*** Opening of RECORDS FOR THE TASK ***
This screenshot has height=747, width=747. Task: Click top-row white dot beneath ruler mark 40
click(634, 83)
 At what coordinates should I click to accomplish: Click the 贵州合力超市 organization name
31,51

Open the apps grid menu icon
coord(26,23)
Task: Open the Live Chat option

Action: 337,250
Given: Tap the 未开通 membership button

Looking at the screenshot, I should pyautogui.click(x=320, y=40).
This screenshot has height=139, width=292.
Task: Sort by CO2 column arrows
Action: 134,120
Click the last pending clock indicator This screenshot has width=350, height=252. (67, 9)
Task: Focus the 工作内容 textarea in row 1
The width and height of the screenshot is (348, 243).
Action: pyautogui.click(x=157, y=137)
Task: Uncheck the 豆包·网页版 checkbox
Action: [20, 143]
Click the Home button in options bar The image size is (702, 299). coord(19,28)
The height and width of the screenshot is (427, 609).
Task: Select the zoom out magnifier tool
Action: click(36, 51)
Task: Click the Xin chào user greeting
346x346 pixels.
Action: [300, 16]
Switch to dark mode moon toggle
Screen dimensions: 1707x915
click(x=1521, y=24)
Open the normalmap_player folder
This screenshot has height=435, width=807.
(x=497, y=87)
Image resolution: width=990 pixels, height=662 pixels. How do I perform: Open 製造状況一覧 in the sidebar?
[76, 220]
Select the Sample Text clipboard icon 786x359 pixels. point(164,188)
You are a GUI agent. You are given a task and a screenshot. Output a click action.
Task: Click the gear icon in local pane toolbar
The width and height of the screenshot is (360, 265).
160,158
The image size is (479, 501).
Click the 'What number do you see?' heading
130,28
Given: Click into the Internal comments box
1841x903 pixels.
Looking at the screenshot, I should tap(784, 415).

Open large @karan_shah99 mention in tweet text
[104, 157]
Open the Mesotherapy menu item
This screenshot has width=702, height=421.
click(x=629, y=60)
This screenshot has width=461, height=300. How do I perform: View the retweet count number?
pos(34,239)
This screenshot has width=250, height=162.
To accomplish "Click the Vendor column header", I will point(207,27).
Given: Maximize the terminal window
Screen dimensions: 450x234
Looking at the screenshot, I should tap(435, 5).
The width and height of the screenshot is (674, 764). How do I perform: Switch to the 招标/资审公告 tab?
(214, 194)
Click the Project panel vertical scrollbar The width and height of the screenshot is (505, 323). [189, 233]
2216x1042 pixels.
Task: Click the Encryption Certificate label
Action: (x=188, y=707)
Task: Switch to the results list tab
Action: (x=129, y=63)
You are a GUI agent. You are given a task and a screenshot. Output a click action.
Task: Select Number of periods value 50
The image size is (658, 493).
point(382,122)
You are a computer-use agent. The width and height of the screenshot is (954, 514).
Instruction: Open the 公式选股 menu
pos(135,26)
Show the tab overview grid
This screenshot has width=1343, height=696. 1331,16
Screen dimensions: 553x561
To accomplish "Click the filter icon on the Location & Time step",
*** Close of RECORDS FOR THE TASK ***
Reproduce the whole listing without changing anything.

**SOLVED PROBLEM**
This screenshot has height=747, width=747. Task: Click top-row white dot beneath ruler mark 40
click(634, 83)
 At what coordinates should I click to accomplish: Click the 贵州合力超市 organization name
31,51

Open the apps grid menu icon
coord(26,23)
Task: Open the Live Chat option

Action: 337,250
Given: Tap the 未开通 membership button

Looking at the screenshot, I should pyautogui.click(x=320, y=40).
This screenshot has height=139, width=292.
Task: Sort by CO2 column arrows
Action: 134,120
Click the last pending clock indicator This screenshot has width=350, height=252. (67, 9)
Task: Focus the 工作内容 textarea in row 1
The width and height of the screenshot is (348, 243).
Action: pyautogui.click(x=157, y=137)
Task: Uncheck the 豆包·网页版 checkbox
Action: [20, 143]
Click the Home button in options bar The image size is (702, 299). coord(19,28)
The height and width of the screenshot is (427, 609).
Task: Select the zoom out magnifier tool
Action: click(36, 51)
Task: Click the Xin chào user greeting
346x346 pixels.
Action: [300, 16]
Switch to dark mode moon toggle
Screen dimensions: 1707x915
click(x=1521, y=24)
Open the normalmap_player folder
This screenshot has height=435, width=807.
(x=497, y=87)
Image resolution: width=990 pixels, height=662 pixels. How do I perform: Open 製造状況一覧 in the sidebar?
[76, 220]
Select the Sample Text clipboard icon 786x359 pixels. point(164,188)
You are a GUI agent. You are given a task and a screenshot. Output a click action.
Task: Click the gear icon in local pane toolbar
The width and height of the screenshot is (360, 265).
160,158
The image size is (479, 501).
Click the 'What number do you see?' heading
130,28
Given: Click into the Internal comments box
1841x903 pixels.
Looking at the screenshot, I should tap(784, 415).

Open large @karan_shah99 mention in tweet text
[104, 157]
Open the Mesotherapy menu item
This screenshot has width=702, height=421.
click(x=629, y=60)
This screenshot has width=461, height=300. How do I perform: View the retweet count number?
pos(34,239)
This screenshot has width=250, height=162.
To accomplish "Click the Vendor column header", I will point(207,27).
Given: Maximize the terminal window
Screen dimensions: 450x234
Looking at the screenshot, I should tap(435, 5).
The width and height of the screenshot is (674, 764). How do I perform: Switch to the 招标/资审公告 tab?
(214, 194)
Click the Project panel vertical scrollbar The width and height of the screenshot is (505, 323). [189, 233]
2216x1042 pixels.
Task: Click the Encryption Certificate label
Action: (x=188, y=707)
Task: Switch to the results list tab
Action: (x=129, y=63)
You are a GUI agent. You are given a task and a screenshot. Output a click action.
Task: Select Number of periods value 50
The image size is (658, 493).
point(382,122)
You are a computer-use agent. The width and height of the screenshot is (954, 514).
Instruction: Open the 公式选股 menu
pos(135,26)
Show the tab overview grid
This screenshot has width=1343, height=696. 1331,16
Screen dimensions: 553x561
To accomplish "Click the filter icon on the Location & Time step",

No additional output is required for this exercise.